A reverberating cymbal sound is heard coming from Rosie’s speakers. Douglas describes it as similar to the sound on Star Trek when Scotty beams someone up.

“The neurologist beams in just like in Star Trek,” Douglas said.

In this case, it was Judd Jensen, M.D., who appeared on the screen. Once on the screen, Jensen had control of Rosie. He had the ability to zoom the cameras in and out, to show a variety of pictures and evaluate the patient’s responses to questions concerning the pictures. With the help of the Pagosa physician and nurse on duty, Jensen was even able to listen to the patient’s heartbeat. Jensen was also able to access the patient’s file, review the CT scan and consult with other physicians, all within minutes.

“After awhile, the patient doesn’t notice the robot anymore,” Douglas said, explaining that, since the physician on the other end has control, the robot takes on humanlike qualities. During the course of the evaluation, the patient, Douglas said, communicates and feels a connection with the physician.

The tests are being conducted for two reasons: to find out whether or not the patient is experiencing a stroke and, if so, whether the stroke is ischemic or hemorrhagic. If it is ischemic, the patient will be given tPA, a drug that will dissolve the blood clot. In this case, the patient would be able to remain in Pagosa. If the patient were experiencing a hermorrhagic stroke, the patient would have to be flown to a hospital specializing in stroke treatment, such as Swedish Medical Center.

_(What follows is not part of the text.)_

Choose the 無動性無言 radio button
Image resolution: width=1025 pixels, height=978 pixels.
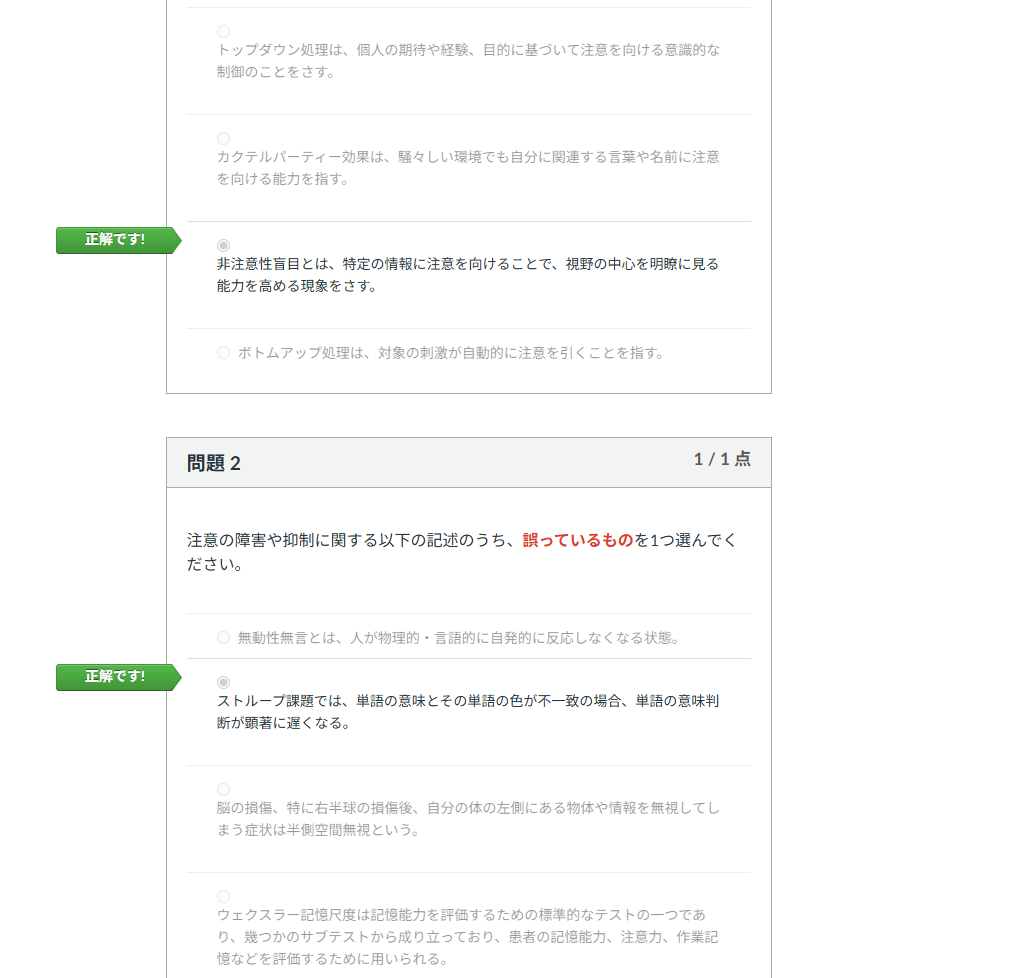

The first patient, Douglas said, could not pass any of Jensen’s tests. However, after approximately 15 minutes, the symptoms began to clear.

“The patient’s symptoms cleared up on their own,” Douglas said, adding, “The patient did not get the clot-busting drug because it was not required.” However, just because a drug was not required and the patient was not having a stroke, does not mean that Rosie was not of use. The symptoms were that of stroke.

“Without Rosie, the patient would have been sent off, and not to Durango. Probably to Swedish,” Douglas said. To be flown to Swedish is an expensive trip, costing upwards of $20,000.

Instead, what happened was Jensen discussed what might have caused the symptoms with a consulting physician at PSMC. Together, they planned a course of treatment and testing.

“Telemedicine affords Pagosa a luxury we otherwise wouldn’t have,” Douglas said.

According to Nicole Williams, Swedish Medical Center’s Assistant Vice President of Marketing, the HealthONE Telemedicince Network in Colorado is growing and expanding into more fields. “We are currently piloting Telemedicine in the Pediatric Intensive Care Unit with one of our doctors from the Rocky Mountain Hospital for Children,” Williams wrote in an e-mail, adding, “We are also currently piloting Telemedicine with Behavioral Health ... We know that there is a great need among our 25 rural hospital partners for that service and are working diligently to develop it.”

Williams also said that, further down the road, HealthONE will be looking into cardiology and other services that are in short supply in the rural regional areas.

Douglas said that PSMC would be looking into expanding the telemedicine service into these other areas once their pilot programs are successfully completed. Until then, Rosie will continue to serve as a means for potential stroke patients in the Pagosa area to be evaluated by specialists, saving trips to larger hospitals and possibly, one day, even saving lives.